The current text is Rowgawski, Jon, Calculus: Early Transcendentals, W.H. Freeman, New York, 1st edition (2008) ISBN-13:978-4292-1073-7.
These pages contain short videos that are directly related to topics in Ma 125 at the University of South Alabama. All the videos here have been produced by either Kent Murdick (Lutemann) or Scott Carter (Professor Elvis Zap). The videos are available at youtube under Lutemann or ProfessorElvisZap. Most of the videos were prepared in 1 or 2 takes. When errors were discovered, some graphical editing was performed. If glaring errors exist, then please let us know and we will correct them.
Students should be aware that by clicking on the video to open the associated youtube window, related videos as sorted by youtube appear. You might also find these helpful.
Most importantly, the department wishes to emphasize that watching videos is
no substitute for attending class!
In addition, the most effective way of learning mathematics is to attempt to work problems and to continue attempting until you obtain a solutions.
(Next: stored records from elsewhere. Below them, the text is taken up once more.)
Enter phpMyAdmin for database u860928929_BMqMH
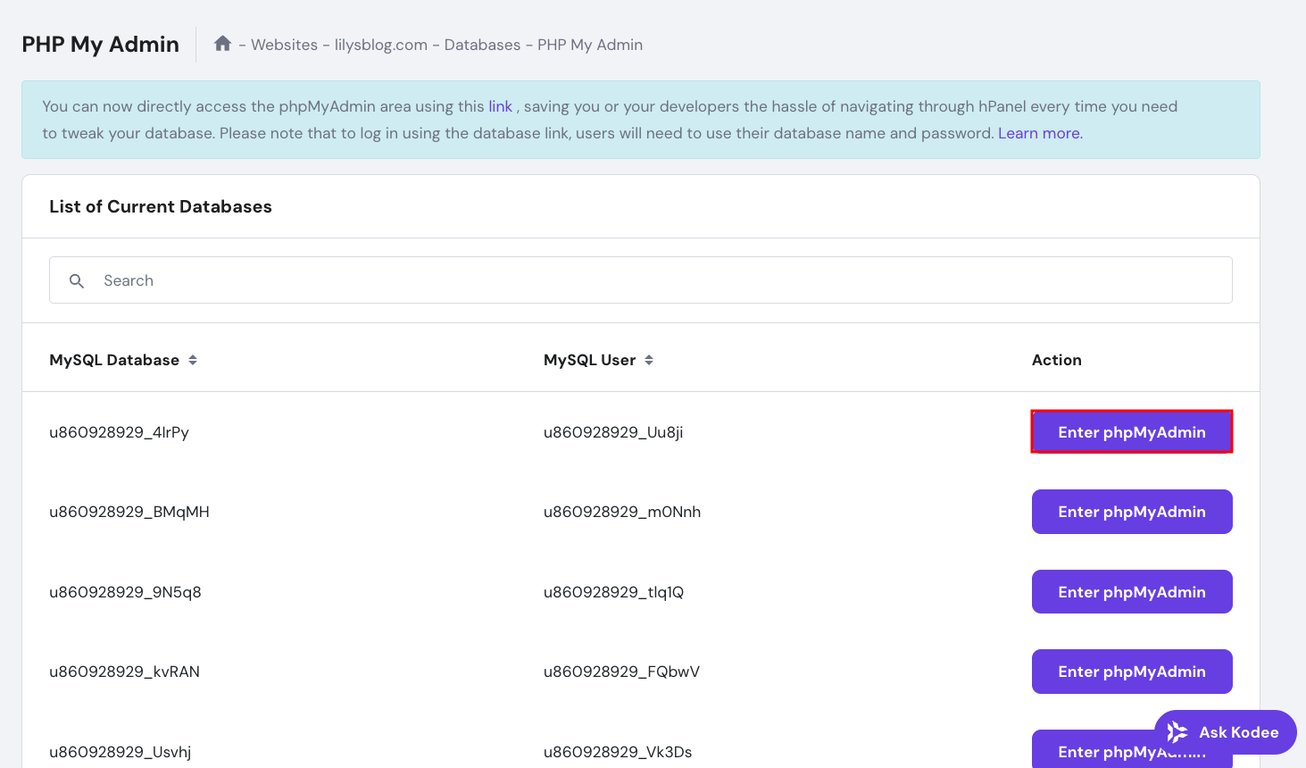This screenshot has height=768, width=1306. [x=1131, y=511]
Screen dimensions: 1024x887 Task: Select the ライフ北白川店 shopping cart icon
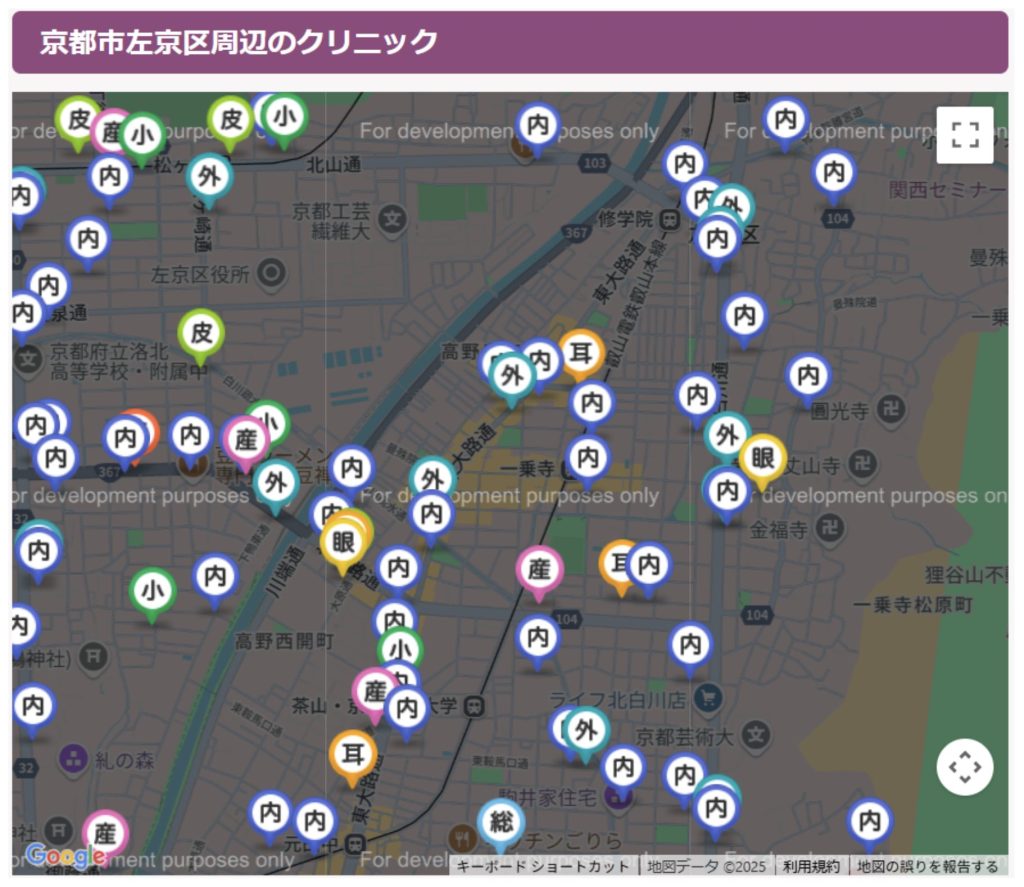click(x=709, y=698)
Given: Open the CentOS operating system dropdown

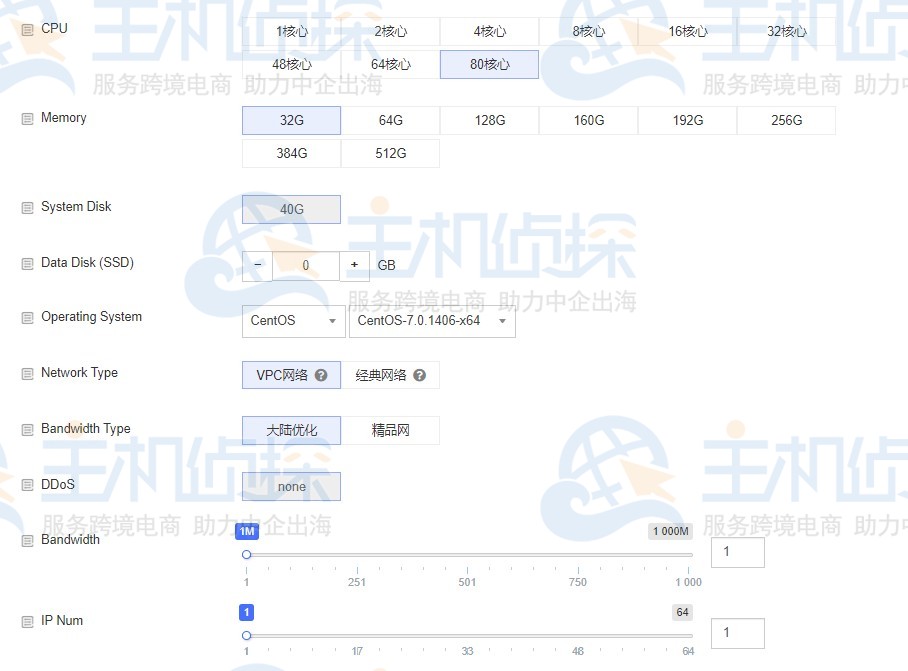Looking at the screenshot, I should tap(292, 322).
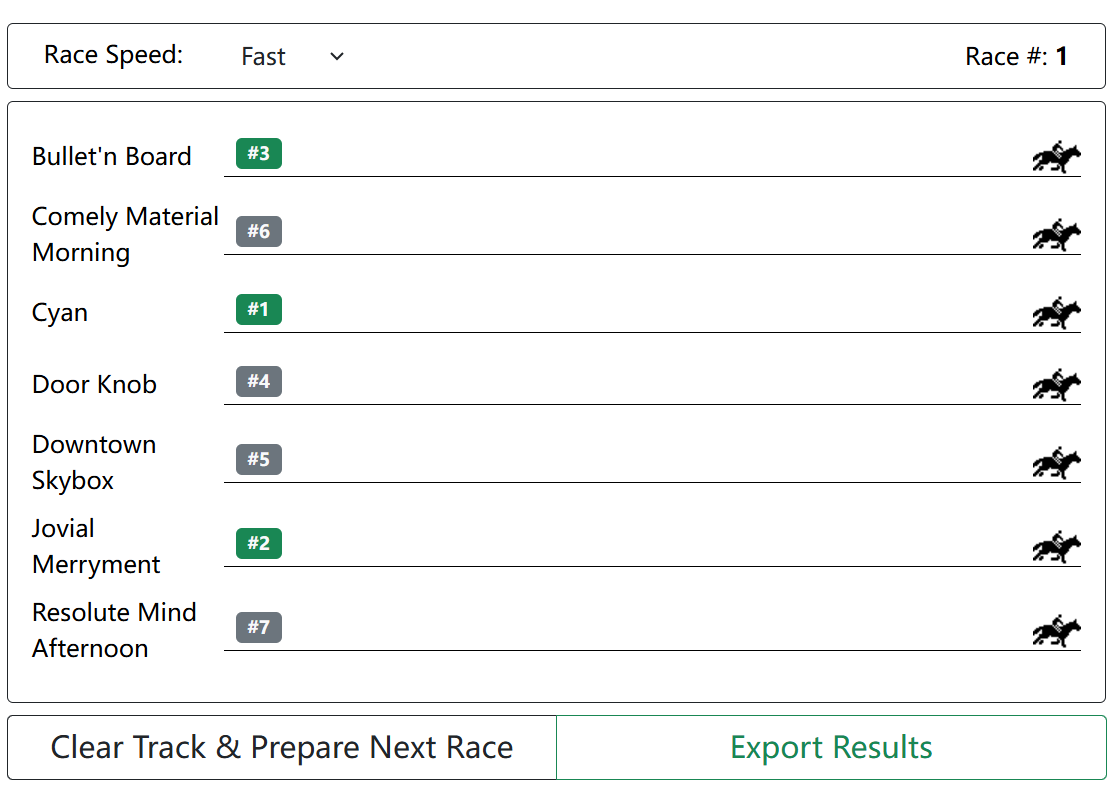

Professional mathematicians employ a variety of problem solving strategies:
try to understand a more simple problem;
read the associated text;
ask an expert (your professor or a peer tutor);
rework the problem independently;
when you use a formula, write the formula down before you use it --- doing so will help you remember the formula;
keep a notebook of solved problems;
throw away techniques and solutions that don't work.
In this video Kent Murdick introduces a car traveling at a constant speed of 50 Miles per hour. He uses this to motivate the rate of change of a function.
The video below is a sequel. In this distance is no longer a linear function of time, but in the example it is quadratic. Kent demonstrates that the rate of change of the function depends upon the time.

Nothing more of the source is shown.